Always listen close to the advice you give others, because it probably contains something that you need to hear, I have found.
It is possible to argue that the biggest failure I had as a transsexual was not the limits of my body but rather my resistance to leap. Just doing it would teach me more about how to fly than wisely resisting.
Instead of leaping, I have explored the chasm, going deep. Valuable work, maybe, but it has limits.
People find a few valuable tidbits in what I have to offer, but what they don’t do is get very engaged in my work.
Campbell might say that a reason for this is because I don’t put all my life force behind that work, don’t use everything my creator gave me, from my breath & voice to my energetic physical presence. I only offer some text, not my entire being. I don’t leap, and that means people don’t see my humanity and feel my heart before engaging the text which holds my dried voice.
Leaping to crazy, though, feels crazy to someone who found her safety and divinity in rational thought. It was my head that kept me stable in the face of a torrent of unprocessed emotion, energy that I just didn’t have the latent inhibition, the power to slough off.
I cry for mirroring, but my mirror has always been cerebral, a virtual reflection processed out of millions of shards I picked up along the way.
Can I be present in the world? It is clear that I cannot exist on the terms of others. Instead, my only chance is to be boldly myself, to claim my own knowledge, to self-ordain my role in the world.
Does the very act of self-ordination put me too far out there, too queer and too big, so that others will want to destroy me? That is certainly my fear.
That fear, though, has blocked me from leaping and understanding what my full presence, my insight, my wit, my kindness, my sinuous voice and even maybe, just maybe my beauty can do to open hearts and minds.
Hello, I’m Callan, and I am here to help. Terrifying words, especially to those who are not yet ready for help, for those who need to cling to their beliefs structure so hard that they feel entitled to destroy anyone who challenges it.

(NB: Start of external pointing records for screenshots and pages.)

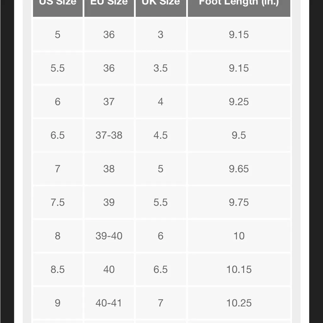Screen dimensions: 323x323
Task: Click the 9.65 foot length cell
Action: coord(239,169)
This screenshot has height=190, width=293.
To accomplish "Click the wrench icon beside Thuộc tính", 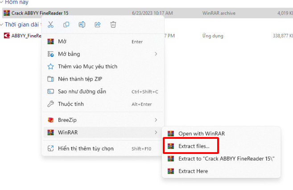I will coord(50,104).
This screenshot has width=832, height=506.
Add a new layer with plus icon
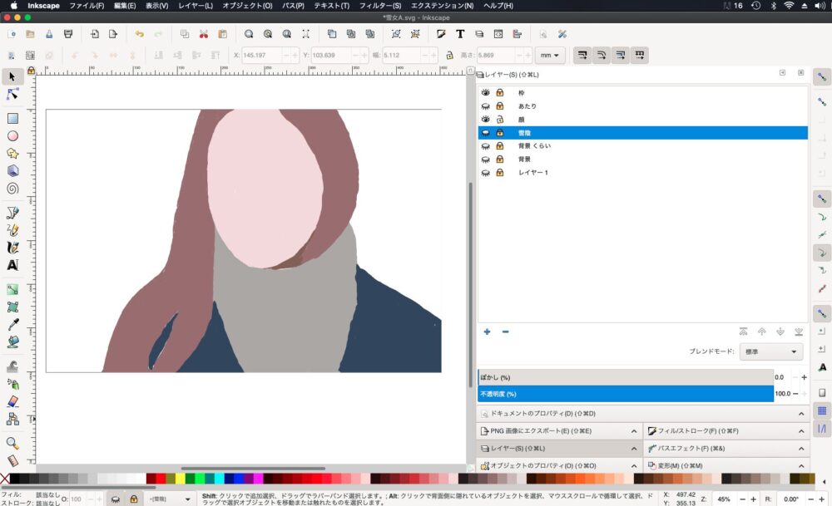click(487, 332)
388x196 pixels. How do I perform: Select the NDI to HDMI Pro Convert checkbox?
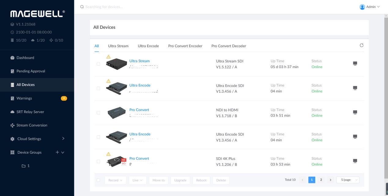tap(98, 113)
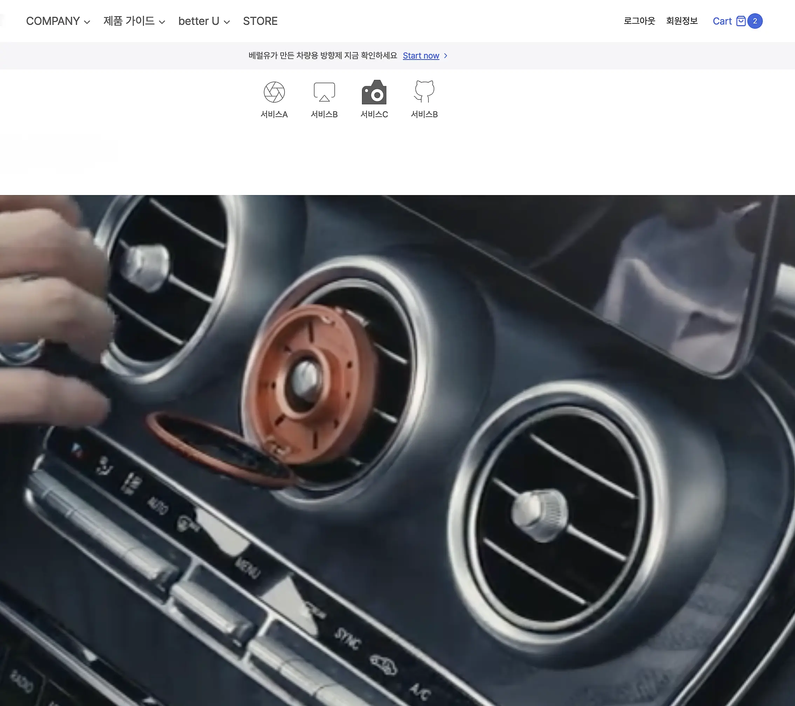795x706 pixels.
Task: Click the shopping bag icon next to Cart
Action: (741, 21)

In my experience it is a solitary and lonely life, this transgender journey, so it is no wonder we so often twist ourselves into pretzels trying to stay in relationship, diminishing our queerness to gain embrace. (2006) We stay who our family needs us to be or we end up lost in our own ego, self-pity & rationalizations.
My message is not one of doctrine or dogma, rather it is one of shimmering liminality, of transcendence, of living in the question. The divine surprise doesn’t offer the comfort of clear demarcations and promises kept of you follow the rules, rather it offers the kind of growth & healing which leads to living in the light of righteousness. This may well be at odds with social comfort, because being right with creation doesn’t always mean being right with the people you want to like you.
So much content, so little form.
The life of a prophet is always full of denial and alienation. We stand aside of our time, not in it, a bridge to something bigger, more profound and more lasting. None of us speaks the entire truth, whole and perfect, because we are only human, only playing our part in the tapestry of voices which models and surrounds the broader, ineffable and transcendent truth which threads beyond mortal dissection.
Leaping, well, leaping, ah, leaping, does seem to be required.